== INFORMATION SHOWN ==
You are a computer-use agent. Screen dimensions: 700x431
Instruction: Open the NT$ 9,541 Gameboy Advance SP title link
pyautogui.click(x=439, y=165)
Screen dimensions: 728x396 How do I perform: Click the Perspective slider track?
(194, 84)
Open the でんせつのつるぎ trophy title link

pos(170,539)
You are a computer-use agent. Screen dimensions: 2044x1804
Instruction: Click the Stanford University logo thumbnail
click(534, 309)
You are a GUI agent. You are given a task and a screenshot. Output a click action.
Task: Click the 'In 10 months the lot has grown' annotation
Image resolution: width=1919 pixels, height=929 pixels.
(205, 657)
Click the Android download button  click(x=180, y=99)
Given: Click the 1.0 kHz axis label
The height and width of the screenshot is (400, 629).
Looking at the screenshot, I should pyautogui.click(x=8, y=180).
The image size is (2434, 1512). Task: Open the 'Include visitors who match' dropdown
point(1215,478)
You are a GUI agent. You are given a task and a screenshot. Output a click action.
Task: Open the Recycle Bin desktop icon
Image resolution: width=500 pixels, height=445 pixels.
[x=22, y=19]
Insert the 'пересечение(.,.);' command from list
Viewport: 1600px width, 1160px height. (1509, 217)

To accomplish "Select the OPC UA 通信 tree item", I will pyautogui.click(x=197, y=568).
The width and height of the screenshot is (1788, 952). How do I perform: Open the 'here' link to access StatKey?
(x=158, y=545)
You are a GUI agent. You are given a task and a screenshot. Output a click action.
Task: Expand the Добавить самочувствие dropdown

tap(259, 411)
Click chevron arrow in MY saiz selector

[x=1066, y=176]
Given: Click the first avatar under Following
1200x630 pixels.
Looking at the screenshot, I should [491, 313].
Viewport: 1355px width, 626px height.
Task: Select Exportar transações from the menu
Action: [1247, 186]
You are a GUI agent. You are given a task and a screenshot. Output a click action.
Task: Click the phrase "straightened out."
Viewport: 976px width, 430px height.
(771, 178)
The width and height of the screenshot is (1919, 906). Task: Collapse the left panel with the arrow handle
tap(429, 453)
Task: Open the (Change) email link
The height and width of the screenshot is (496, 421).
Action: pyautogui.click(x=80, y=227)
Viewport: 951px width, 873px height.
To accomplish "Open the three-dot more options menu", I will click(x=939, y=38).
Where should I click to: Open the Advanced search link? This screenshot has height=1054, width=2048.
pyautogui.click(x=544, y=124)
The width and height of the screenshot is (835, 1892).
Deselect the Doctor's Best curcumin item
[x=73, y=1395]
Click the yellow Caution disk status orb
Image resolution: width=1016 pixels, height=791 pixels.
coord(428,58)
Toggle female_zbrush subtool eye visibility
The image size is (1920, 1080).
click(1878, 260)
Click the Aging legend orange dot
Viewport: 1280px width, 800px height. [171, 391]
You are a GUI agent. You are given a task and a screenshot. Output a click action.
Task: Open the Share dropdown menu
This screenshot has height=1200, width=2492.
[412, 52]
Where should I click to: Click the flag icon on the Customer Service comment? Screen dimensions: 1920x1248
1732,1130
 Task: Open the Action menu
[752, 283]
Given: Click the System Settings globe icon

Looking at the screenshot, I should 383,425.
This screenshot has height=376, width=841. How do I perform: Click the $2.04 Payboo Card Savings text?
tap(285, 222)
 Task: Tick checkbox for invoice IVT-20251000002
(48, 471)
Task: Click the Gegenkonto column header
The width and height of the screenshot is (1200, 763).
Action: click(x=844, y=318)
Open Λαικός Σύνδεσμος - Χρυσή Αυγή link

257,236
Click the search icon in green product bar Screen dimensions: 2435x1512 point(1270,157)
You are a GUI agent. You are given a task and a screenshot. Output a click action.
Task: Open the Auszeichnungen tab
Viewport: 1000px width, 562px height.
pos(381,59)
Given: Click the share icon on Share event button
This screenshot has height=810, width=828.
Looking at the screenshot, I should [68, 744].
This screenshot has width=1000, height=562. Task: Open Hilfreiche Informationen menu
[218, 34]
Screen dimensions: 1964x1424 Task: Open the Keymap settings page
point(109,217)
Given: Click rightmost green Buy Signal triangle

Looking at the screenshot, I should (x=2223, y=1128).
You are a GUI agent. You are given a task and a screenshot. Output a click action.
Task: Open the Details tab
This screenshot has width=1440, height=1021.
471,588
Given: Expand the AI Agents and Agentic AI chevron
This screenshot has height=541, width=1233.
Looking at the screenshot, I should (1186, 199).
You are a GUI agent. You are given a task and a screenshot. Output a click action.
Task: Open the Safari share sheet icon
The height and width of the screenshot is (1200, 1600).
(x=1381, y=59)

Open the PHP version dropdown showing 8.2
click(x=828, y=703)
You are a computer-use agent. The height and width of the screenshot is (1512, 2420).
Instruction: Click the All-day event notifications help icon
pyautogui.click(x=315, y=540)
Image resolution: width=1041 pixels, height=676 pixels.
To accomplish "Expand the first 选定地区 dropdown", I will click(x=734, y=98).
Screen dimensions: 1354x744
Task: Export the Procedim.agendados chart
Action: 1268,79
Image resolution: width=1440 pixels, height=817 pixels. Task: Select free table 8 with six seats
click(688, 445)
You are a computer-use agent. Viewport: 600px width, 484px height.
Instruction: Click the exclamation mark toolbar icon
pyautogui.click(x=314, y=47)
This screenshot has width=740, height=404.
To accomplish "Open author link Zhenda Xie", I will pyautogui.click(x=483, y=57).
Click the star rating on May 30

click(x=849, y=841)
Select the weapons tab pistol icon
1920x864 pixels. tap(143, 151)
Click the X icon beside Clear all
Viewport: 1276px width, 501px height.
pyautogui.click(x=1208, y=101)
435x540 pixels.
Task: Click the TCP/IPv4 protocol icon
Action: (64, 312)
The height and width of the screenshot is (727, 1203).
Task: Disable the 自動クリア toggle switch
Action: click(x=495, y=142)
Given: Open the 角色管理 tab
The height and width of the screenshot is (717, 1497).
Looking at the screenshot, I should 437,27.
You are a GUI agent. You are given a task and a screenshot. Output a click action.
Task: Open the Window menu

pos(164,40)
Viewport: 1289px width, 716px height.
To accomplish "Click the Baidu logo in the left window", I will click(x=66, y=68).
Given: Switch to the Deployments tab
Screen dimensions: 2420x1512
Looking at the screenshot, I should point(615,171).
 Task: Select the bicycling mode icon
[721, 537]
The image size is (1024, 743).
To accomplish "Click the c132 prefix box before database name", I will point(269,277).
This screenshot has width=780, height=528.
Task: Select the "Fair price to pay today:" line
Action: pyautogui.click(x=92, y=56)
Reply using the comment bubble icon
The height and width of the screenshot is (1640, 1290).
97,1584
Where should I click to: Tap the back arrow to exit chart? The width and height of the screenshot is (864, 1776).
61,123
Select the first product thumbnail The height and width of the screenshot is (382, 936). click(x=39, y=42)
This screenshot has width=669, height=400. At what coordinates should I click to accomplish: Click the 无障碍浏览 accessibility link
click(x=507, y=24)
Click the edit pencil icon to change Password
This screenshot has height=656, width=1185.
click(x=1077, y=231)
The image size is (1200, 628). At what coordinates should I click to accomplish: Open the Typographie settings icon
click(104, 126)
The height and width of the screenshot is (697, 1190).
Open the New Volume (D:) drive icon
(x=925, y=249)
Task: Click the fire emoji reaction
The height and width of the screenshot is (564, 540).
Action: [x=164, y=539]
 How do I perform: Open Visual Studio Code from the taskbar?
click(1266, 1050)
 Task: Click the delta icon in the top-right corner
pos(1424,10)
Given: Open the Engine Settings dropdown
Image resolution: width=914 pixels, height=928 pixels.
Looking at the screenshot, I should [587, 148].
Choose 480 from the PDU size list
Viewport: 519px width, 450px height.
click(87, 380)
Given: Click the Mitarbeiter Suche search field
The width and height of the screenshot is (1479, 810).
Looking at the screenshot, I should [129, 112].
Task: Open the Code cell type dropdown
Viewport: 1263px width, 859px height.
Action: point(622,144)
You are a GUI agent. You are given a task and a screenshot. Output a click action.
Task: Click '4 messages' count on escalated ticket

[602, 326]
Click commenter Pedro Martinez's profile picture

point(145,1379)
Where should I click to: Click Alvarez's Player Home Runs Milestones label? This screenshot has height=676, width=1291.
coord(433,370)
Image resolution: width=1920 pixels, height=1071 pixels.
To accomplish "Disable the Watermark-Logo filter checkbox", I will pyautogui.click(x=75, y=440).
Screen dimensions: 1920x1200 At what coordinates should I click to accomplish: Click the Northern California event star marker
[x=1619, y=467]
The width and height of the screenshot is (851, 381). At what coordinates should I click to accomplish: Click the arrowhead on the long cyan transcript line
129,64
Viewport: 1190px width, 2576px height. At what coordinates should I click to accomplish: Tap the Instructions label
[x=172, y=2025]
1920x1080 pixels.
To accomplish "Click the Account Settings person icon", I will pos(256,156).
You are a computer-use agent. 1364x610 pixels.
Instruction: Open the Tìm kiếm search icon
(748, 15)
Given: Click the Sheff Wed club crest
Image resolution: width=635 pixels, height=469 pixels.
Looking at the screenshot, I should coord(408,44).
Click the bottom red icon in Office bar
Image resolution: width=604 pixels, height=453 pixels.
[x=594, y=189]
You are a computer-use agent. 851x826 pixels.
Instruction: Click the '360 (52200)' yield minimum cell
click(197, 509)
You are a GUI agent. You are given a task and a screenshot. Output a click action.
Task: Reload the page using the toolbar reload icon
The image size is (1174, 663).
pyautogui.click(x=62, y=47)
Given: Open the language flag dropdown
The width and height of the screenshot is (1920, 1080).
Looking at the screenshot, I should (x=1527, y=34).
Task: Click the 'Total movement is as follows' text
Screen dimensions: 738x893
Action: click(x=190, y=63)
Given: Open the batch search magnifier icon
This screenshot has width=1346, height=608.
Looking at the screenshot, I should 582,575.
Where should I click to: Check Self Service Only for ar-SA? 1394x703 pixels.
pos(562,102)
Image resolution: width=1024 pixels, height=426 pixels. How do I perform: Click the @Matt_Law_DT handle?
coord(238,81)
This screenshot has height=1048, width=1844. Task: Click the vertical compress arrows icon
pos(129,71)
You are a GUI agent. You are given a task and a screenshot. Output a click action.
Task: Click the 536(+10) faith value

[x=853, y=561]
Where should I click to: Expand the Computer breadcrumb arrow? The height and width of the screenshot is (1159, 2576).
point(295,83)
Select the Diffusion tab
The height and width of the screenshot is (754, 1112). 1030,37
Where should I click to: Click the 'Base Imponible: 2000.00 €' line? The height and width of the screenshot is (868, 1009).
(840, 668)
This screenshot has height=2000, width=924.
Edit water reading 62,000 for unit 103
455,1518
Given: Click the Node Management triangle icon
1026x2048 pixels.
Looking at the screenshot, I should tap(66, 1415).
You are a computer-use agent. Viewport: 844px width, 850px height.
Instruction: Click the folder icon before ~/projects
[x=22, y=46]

== WRITTEN INSTRUCTION ==
Please copy out, word for word, every line of the data from its first line through the line that contains "[x=22, y=19]", with both of those lines included.

== EXERCISE ANSWER ==
You are a computer-use agent. Screen dimensions: 700x431
Instruction: Open the NT$ 9,541 Gameboy Advance SP title link
pyautogui.click(x=439, y=165)
Screen dimensions: 728x396 How do I perform: Click the Perspective slider track?
(194, 84)
Open the でんせつのつるぎ trophy title link

pos(170,539)
You are a computer-use agent. Screen dimensions: 2044x1804
Instruction: Click the Stanford University logo thumbnail
click(534, 309)
You are a GUI agent. You are given a task and a screenshot. Output a click action.
Task: Click the 'In 10 months the lot has grown' annotation
Image resolution: width=1919 pixels, height=929 pixels.
(205, 657)
Click the Android download button  click(x=180, y=99)
Given: Click the 1.0 kHz axis label
The height and width of the screenshot is (400, 629).
Looking at the screenshot, I should pyautogui.click(x=8, y=180).
The image size is (2434, 1512). Task: Open the 'Include visitors who match' dropdown
point(1215,478)
You are a GUI agent. You are given a task and a screenshot. Output a click action.
Task: Open the Recycle Bin desktop icon
Image resolution: width=500 pixels, height=445 pixels.
[x=22, y=19]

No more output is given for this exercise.